** Opening GIVEN PASSAGE block **

Queen's University
BCHM 218 Molecular Biology

BCHM 218, Molecular Biology, is a foundational course to the study of molecular biology, focusing on the structural and functional properties and relationships of DNA, RNA and proteins, particularly the processes required to reliably pass genetic information from DNA to RNA to protein, and from one generation to the next. This course also examines how these processes are related to the development of human diseases and to basic biotechnology techniques and genetic engineering concepts that are critical for synthetic biological system creation and integration. This experience will arise through their involvement in the following four main elements of inquiry:

  • Section 1: What are the properties and interactions of genetic information molecules?
  • Section 2: How are genomes organized and protected, and how can they be studied?
  • Section 3: How do organisms copy and edit genomes?
  • Section 4: What are different ways that organisms regulate gene expression?

Each section will be accompanied by problem-based learning exercises (PBLs) where students can actively engage with the learning material. In addition, students will be able to assess their knowledge of each particular section through online quizzes. Students will use Molecular simulation and animation activities such as PyMol and Visual Synthesis Map in the online textbook BioPortal to model and mimic the behaviour of molecules to help them prepare for these exercises. Practice questions are available in the textbook and on the textbook website to assist students in preparing for quizzes and exams.

Minimum 2nd year (Level 2) standing and (BIOL102/3.0 and CHEM112/6.0) or (CHEM114/3.0 and PHGY170/3.0) or permission of instructor.

MBIO 218/3.0

Note: In class version also exists.

  • DNA, RNA and Proteins: Information Molecules of Living Systems
  • The chemical basis of information molecules (DNA, RNA and proteins)
  • Protein Structure and Folding
  • DNA and RNA structure and hybridization
  • Genes and Genomes
  • Genome Packaging
  • DNA Replication
  • DNA Recombination
  • Transcription: DNA-dependent synthesis of RNA
  • RNA Processing
  • Protein Synthesis
  • Regulation of Gene Expression

After completing BCHM 218 Molecular Biology, students will be able to:

  1. Explain how biomolecules (DNA, RNA, protein) function and interact to support life.
  2. Critically assess primary research articles that address current problems and questions in biomedical and molecular sciences.

** Closing GIVEN PASSAGE block **

Continue the BCHM 218 course description, picking up after its final sentence.

** Opening INFORMATION PROVIDED block **

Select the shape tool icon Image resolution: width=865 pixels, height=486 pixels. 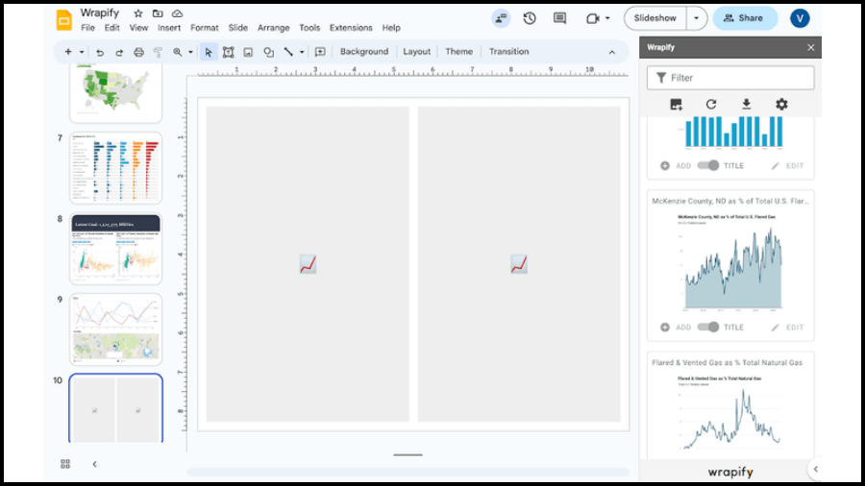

** Closing INFORMATION PROVIDED block **

- REPLY TO THE EXERCISE:
  3. Apply research-based theories to solve problems related to biochemistry and molecular biology.
  4. Use simulations and computer-based multimedia to model and mimic the behavior of biomolecules when conditions can be controlled in an in vitro-type experimental situation, and within the context of simulated cells.
  5. Collaborate with peers through problem-based learning activities and peer review to analyze and solve case studies related to course content, and to articulate clear solutions to these problems individually and as a group.

Assessment 1 – Online Quizzes (4) (20%)

Assessment 2 – Problem-based learning group activities (4) (20%)

Assessment 3 – Research proposal (20%)

Assessment 4 – Final Proctored Exam (40%)

Required Materials

Molecular Biology: Principles and Practice, 2nd edition + LaunchPad (BioPortal)

Queen’s students, faculty, administrators and staff all have responsibilities for supporting and upholding the fundamental values of academic integrity. Academic integrity is constituted by the five core fundamental values of honesty, trust, fairness, respect and responsibility (see http://www.academicintegrity.org) and by the quality of courage. These values and qualities are central to the building, nurturing and sustaining of an academic community in which all members of the community will thrive. Adherence to the values expressed through academic integrity forms a foundation for the "freedom of inquiry and exchange of ideas" essential to the intellectual life of the University.

Students are responsible for familiarizing themselves with and adhering to the regulations concerning academic integrity. General information on academic integrity is available at Integrity@Queen's University, along with Faculty or School specific information. Departures from academic integrity include, but are not limited to, plagiarism, use of unauthorized materials, facilitation, forgery and falsification. Actions which contravene the regulation on academic integrity carry sanctions that can range from a warning, to loss of grades on an assignment, to failure of a course, to requirement to withdraw from the university.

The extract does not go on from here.